Ordering a complex string vector in order to obtai

2019-02-21 00:25发布

问题:

I'm working with a string vector with a structure corresponding to the one below:

messy_vec <- c("0 - 9","100 - 150","21 - abc","50 - 56","70abc - 80")

I'm looking to change a class of this vector to factor which levels would be ordered according to the first digit(s). The code:

messy_vec_fac <- as.factor(messy_vec)

would produce

> messy_vec_fac
[1] 0 - 9      100 - 150  21 - abc   50 - 56    70abc - 80
Levels: 0 - 9 100 - 150 21 - abc 50 - 56 70abc - 80

whereas I'm interested in obtaining vector of characteristics:

[1] 0-9 100 - 150 21 - abc 50 - 56 70abc - 80

Levels: 0 - 9 21 - abc 50 - 56 70abc - 80 100 - 150

As indicated, the order of levels corresponds to the order:

0 21 50 70 100

which are the first digits derived from the elements of the messy vector.

Side points

This is not crucial to the sought solution but it would be good if the proposed solution would not assume the maximum number of digits in the first part of the vector elements. It may happen that the following values occur:

  • 8787abc - 89898 deff - in this case the value 8787 should be used to assert the order
  • 001 def - 1111 OHMG - in this case the value 1 should be used to assert the order
  • It can be safely assumed that all vector elements have - strings: [[:space:]]-[[:space:]]
  • Duplicate values occur

Edits

Following very useful suggestion by CathG I'm trying to cram this solution into a bigger dplyr syntax

# ... %>%
  mutate(very_needed_factor= factor(messy_vec,
                                      levels = messy_vec[
                                        order(
                                          as.numeric(
                                            sub("(\\d+)[^\\d]* - .*", "\\1",
                                                messy_vec)))]))
# %>% ...

But I keep on getting the following error:

Warning messages:
1: In order(as.numeric(sub("(\\d+)[^\\d]* - .*", "\\1", c("12-14",  :
  NAs introduced by coercion
2: In `levels<-`(`*tmp*`, value = if (nl == nL) as.character(labels) else paste0(labels,  :
  duplicated levels in factors are deprecated

回答1:

If I correctly understood what you want to do, you can capture the first digits appearing in each of the string with sub and convert them to numeric to be then used to order the levels in the factor call.
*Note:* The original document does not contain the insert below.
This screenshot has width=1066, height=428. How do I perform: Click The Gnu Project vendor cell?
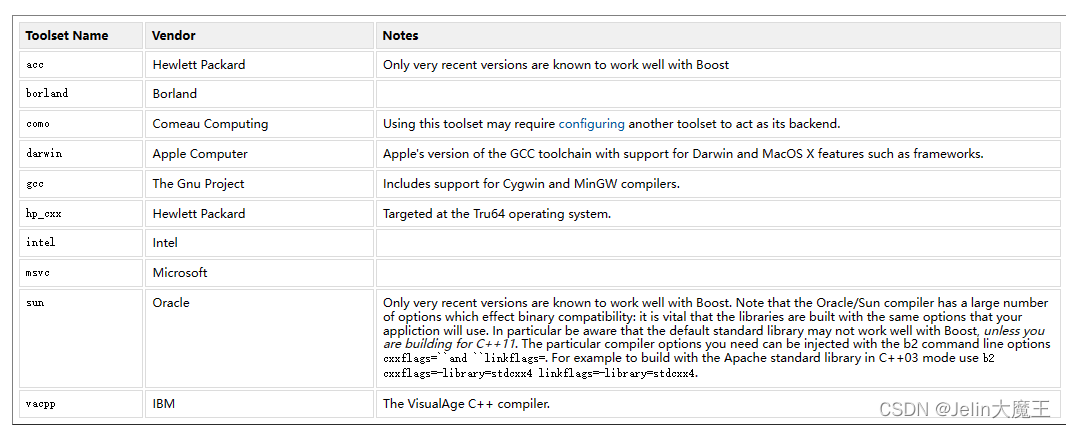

num_vec <- as.numeric(sub("(\\d+)[^\\d]* - .*", "\\1", messy_vec))
messy_vec_fac <- factor(messy_vec, levels=messy_vec[order(num_vec)])

messy_vec_fac
#[1] 0 - 9      100 - 150  21 - abc   50 - 56    70abc - 80
#Levels: 0 - 9 21 - abc 50 - 56 70abc - 80 100 - 150

NB: in case of duplicated values, you can do levels=unique(messy_vec[order(num_vec)]) in the factor call



回答2:

Here is another solution

library(magrittr)    
messy_vec <- c("0 - 9","100 - 150","21 - abc","50 - 56","70abc - 80")
ints <- strsplit(messy_vec, "-") %>% 
  unlist() %>% 
  gsub(pattern = "([[:space:]]|[[:alpha:]])*", replacement = "") %>% 
  as.integer() %>% 
  matrix(nrow = 2)
factor(messy_vec, levels = messy_vec[order(ints[1, ], ints[2, ])])